◆ PROBLEM TO SOLVE: Could you return each line below without altering a word?

◆ SOURCE DATA:
__________

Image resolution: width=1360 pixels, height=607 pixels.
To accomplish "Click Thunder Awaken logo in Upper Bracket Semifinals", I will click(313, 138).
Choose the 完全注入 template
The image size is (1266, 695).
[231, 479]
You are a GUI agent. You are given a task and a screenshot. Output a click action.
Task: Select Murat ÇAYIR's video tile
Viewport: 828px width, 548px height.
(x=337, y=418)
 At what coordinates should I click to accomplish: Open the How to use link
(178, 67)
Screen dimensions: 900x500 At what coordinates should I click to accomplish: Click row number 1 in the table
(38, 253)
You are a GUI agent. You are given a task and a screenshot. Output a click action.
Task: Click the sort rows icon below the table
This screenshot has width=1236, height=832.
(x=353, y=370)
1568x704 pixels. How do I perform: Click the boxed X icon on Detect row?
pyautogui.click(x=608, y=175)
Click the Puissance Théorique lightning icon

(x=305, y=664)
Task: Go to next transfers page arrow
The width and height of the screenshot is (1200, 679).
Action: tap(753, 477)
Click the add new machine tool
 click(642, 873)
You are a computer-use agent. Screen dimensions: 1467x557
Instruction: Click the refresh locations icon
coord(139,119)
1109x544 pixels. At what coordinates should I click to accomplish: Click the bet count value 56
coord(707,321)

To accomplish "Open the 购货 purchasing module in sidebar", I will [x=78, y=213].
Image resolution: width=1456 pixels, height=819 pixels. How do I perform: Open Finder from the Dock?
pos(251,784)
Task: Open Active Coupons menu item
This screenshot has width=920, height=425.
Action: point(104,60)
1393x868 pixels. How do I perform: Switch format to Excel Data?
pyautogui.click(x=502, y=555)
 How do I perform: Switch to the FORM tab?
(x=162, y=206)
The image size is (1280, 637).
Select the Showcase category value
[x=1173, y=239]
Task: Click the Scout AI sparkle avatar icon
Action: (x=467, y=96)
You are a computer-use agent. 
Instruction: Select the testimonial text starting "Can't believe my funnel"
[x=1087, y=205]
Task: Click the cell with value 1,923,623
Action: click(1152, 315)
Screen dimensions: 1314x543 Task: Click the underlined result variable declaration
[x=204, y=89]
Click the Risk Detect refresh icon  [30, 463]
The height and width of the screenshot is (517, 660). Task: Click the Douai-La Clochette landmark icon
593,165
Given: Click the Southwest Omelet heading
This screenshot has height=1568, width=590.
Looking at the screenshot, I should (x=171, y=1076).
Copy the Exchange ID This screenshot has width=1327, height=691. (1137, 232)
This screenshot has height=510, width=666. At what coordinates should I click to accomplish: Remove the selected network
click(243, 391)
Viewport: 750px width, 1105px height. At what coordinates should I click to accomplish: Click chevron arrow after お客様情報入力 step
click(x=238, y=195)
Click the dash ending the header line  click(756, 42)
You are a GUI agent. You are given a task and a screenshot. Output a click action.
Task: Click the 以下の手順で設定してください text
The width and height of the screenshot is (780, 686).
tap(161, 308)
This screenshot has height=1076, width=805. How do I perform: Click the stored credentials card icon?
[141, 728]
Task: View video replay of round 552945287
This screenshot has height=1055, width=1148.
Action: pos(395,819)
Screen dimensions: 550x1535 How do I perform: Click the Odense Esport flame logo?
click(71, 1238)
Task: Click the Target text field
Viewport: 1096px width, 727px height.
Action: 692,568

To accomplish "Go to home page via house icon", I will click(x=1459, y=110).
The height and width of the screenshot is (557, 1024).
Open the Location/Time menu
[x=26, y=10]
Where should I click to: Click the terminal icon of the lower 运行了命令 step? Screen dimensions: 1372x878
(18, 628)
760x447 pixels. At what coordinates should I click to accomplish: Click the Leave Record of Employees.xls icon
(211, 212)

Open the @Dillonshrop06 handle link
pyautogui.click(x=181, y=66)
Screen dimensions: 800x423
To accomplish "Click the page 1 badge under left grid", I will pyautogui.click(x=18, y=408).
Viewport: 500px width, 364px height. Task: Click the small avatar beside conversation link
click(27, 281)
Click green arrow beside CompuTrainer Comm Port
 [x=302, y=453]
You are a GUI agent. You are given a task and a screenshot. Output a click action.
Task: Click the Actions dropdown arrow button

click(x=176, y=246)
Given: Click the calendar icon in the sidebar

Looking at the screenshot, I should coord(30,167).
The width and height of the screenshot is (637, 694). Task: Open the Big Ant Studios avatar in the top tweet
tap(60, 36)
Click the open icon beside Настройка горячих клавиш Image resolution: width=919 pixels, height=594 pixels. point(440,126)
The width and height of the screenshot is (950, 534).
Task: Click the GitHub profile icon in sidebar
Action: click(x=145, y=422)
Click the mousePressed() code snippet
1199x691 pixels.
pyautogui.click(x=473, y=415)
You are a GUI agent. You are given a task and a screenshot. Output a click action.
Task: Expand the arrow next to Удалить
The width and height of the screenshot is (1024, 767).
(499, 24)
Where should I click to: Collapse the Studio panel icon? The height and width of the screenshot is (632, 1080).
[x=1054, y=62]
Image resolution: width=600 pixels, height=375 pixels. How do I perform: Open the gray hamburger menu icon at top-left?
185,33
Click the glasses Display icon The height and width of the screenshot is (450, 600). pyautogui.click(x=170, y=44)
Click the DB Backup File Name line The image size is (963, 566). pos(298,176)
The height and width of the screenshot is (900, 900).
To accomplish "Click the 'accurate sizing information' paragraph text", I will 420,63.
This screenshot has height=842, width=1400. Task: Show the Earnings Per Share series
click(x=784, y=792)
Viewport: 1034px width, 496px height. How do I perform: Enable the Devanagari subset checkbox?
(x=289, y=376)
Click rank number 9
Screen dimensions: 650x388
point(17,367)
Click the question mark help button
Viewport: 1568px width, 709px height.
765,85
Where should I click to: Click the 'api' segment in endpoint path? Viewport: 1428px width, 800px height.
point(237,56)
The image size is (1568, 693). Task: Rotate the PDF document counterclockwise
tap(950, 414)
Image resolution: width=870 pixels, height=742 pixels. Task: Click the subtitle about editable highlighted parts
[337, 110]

__________

◆ WRITTEN SOLUTION:
Image resolution: width=1360 pixels, height=607 pixels.
To accomplish "Click Thunder Awaken logo in Upper Bracket Semifinals", I will click(313, 138).
Choose the 完全注入 template
The image size is (1266, 695).
[231, 479]
You are a GUI agent. You are given a task and a screenshot. Output a click action.
Task: Select Murat ÇAYIR's video tile
Viewport: 828px width, 548px height.
(x=337, y=418)
 At what coordinates should I click to accomplish: Open the How to use link
(178, 67)
Screen dimensions: 900x500 At what coordinates should I click to accomplish: Click row number 1 in the table
(38, 253)
You are a GUI agent. You are given a task and a screenshot. Output a click action.
Task: Click the sort rows icon below the table
This screenshot has width=1236, height=832.
(x=353, y=370)
1568x704 pixels. How do I perform: Click the boxed X icon on Detect row?
pyautogui.click(x=608, y=175)
Click the Puissance Théorique lightning icon

(x=305, y=664)
Task: Go to next transfers page arrow
The width and height of the screenshot is (1200, 679).
Action: tap(753, 477)
Click the add new machine tool
 click(642, 873)
You are a computer-use agent. Screen dimensions: 1467x557
Instruction: Click the refresh locations icon
coord(139,119)
1109x544 pixels. At what coordinates should I click to accomplish: Click the bet count value 56
coord(707,321)

To accomplish "Open the 购货 purchasing module in sidebar", I will [x=78, y=213].
Image resolution: width=1456 pixels, height=819 pixels. How do I perform: Open Finder from the Dock?
pos(251,784)
Task: Open Active Coupons menu item
This screenshot has width=920, height=425.
Action: point(104,60)
1393x868 pixels. How do I perform: Switch format to Excel Data?
pyautogui.click(x=502, y=555)
 How do I perform: Switch to the FORM tab?
(x=162, y=206)
The image size is (1280, 637).
Select the Showcase category value
[x=1173, y=239]
Task: Click the Scout AI sparkle avatar icon
Action: (x=467, y=96)
You are a computer-use agent. 
Instruction: Select the testimonial text starting "Can't believe my funnel"
[x=1087, y=205]
Task: Click the cell with value 1,923,623
Action: click(1152, 315)
Screen dimensions: 1314x543 Task: Click the underlined result variable declaration
[x=204, y=89]
Click the Risk Detect refresh icon  [30, 463]
The height and width of the screenshot is (517, 660). Task: Click the Douai-La Clochette landmark icon
593,165
Given: Click the Southwest Omelet heading
This screenshot has height=1568, width=590.
Looking at the screenshot, I should (x=171, y=1076).
Copy the Exchange ID This screenshot has width=1327, height=691. (1137, 232)
This screenshot has height=510, width=666. At what coordinates should I click to accomplish: Remove the selected network
click(243, 391)
Viewport: 750px width, 1105px height. At what coordinates should I click to accomplish: Click chevron arrow after お客様情報入力 step
click(x=238, y=195)
Click the dash ending the header line  click(756, 42)
You are a GUI agent. You are given a task and a screenshot. Output a click action.
Task: Click the 以下の手順で設定してください text
The width and height of the screenshot is (780, 686).
tap(161, 308)
This screenshot has height=1076, width=805. How do I perform: Click the stored credentials card icon?
[141, 728]
Task: View video replay of round 552945287
This screenshot has height=1055, width=1148.
Action: pos(395,819)
Screen dimensions: 550x1535 How do I perform: Click the Odense Esport flame logo?
click(71, 1238)
Task: Click the Target text field
Viewport: 1096px width, 727px height.
Action: 692,568

To accomplish "Go to home page via house icon", I will click(x=1459, y=110).
The height and width of the screenshot is (557, 1024).
Open the Location/Time menu
[x=26, y=10]
Where should I click to: Click the terminal icon of the lower 运行了命令 step? Screen dimensions: 1372x878
(18, 628)
760x447 pixels. At what coordinates should I click to accomplish: Click the Leave Record of Employees.xls icon
(211, 212)

Open the @Dillonshrop06 handle link
pyautogui.click(x=181, y=66)
Screen dimensions: 800x423
To accomplish "Click the page 1 badge under left grid", I will pyautogui.click(x=18, y=408).
Viewport: 500px width, 364px height. Task: Click the small avatar beside conversation link
click(27, 281)
Click green arrow beside CompuTrainer Comm Port
 [x=302, y=453]
You are a GUI agent. You are given a task and a screenshot. Output a click action.
Task: Click the Actions dropdown arrow button

click(x=176, y=246)
Given: Click the calendar icon in the sidebar

Looking at the screenshot, I should coord(30,167).
The width and height of the screenshot is (637, 694). Task: Open the Big Ant Studios avatar in the top tweet
tap(60, 36)
Click the open icon beside Настройка горячих клавиш Image resolution: width=919 pixels, height=594 pixels. point(440,126)
The width and height of the screenshot is (950, 534).
Task: Click the GitHub profile icon in sidebar
Action: click(x=145, y=422)
Click the mousePressed() code snippet
1199x691 pixels.
pyautogui.click(x=473, y=415)
You are a GUI agent. You are given a task and a screenshot. Output a click action.
Task: Expand the arrow next to Удалить
The width and height of the screenshot is (1024, 767).
(499, 24)
Where should I click to: Collapse the Studio panel icon? The height and width of the screenshot is (632, 1080).
[x=1054, y=62]
Image resolution: width=600 pixels, height=375 pixels. How do I perform: Open the gray hamburger menu icon at top-left?
185,33
Click the glasses Display icon The height and width of the screenshot is (450, 600). pyautogui.click(x=170, y=44)
Click the DB Backup File Name line The image size is (963, 566). pos(298,176)
The height and width of the screenshot is (900, 900).
To accomplish "Click the 'accurate sizing information' paragraph text", I will 420,63.
This screenshot has height=842, width=1400. Task: Show the Earnings Per Share series
click(x=784, y=792)
Viewport: 1034px width, 496px height. How do I perform: Enable the Devanagari subset checkbox?
(x=289, y=376)
Click rank number 9
Screen dimensions: 650x388
point(17,367)
Click the question mark help button
Viewport: 1568px width, 709px height.
765,85
Where should I click to: Click the 'api' segment in endpoint path? Viewport: 1428px width, 800px height.
point(237,56)
The image size is (1568, 693). Task: Rotate the PDF document counterclockwise
tap(950, 414)
Image resolution: width=870 pixels, height=742 pixels. Task: Click the subtitle about editable highlighted parts
[337, 110]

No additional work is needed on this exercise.